WHAT IS EXPECTED.
The required output is the lines below from the line containing "Image resolution: width=394, height=2576." to the line containing "Planner Extras (33, 265)", inclusive, retyped exactly. No other lines belong in it.

MATERIAL PROVIDED.
======

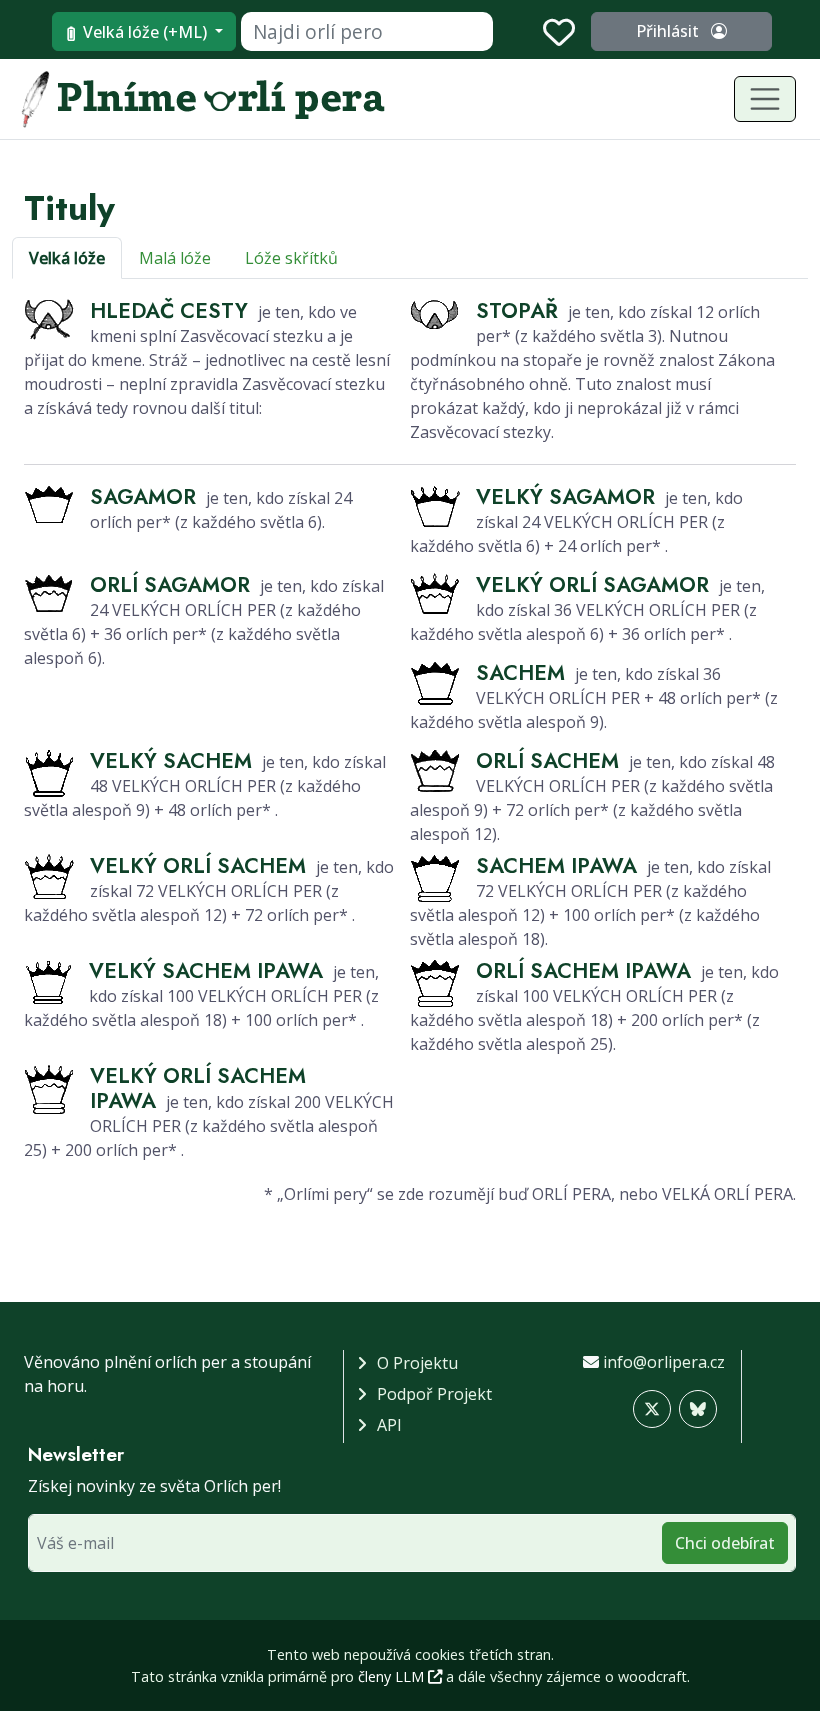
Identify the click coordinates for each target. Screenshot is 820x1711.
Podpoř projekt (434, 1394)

======

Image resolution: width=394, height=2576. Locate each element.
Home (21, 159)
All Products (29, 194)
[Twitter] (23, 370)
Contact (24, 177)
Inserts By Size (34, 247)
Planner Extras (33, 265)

======

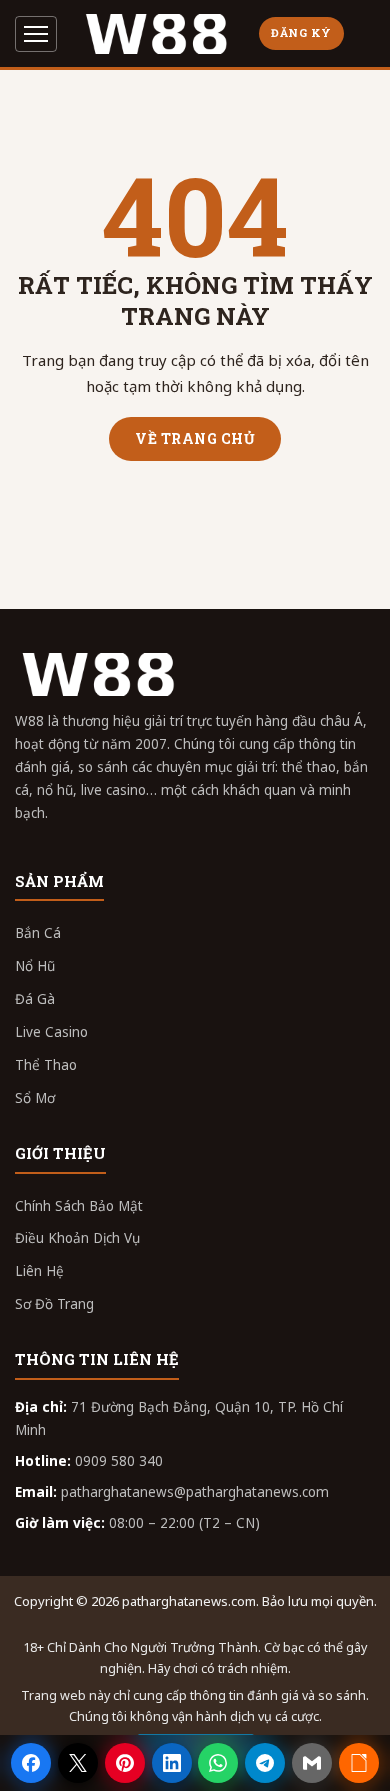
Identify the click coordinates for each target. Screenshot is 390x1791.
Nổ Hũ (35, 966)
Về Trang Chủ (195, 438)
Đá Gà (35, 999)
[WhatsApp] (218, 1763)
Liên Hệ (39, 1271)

======

RESULT OF THIS EXERCISE.
Image resolution: width=394, height=2576. Locate each element.
Home (21, 159)
All Products (29, 194)
[Twitter] (23, 370)
Contact (24, 177)
Inserts By Size (34, 247)
Planner Extras (33, 265)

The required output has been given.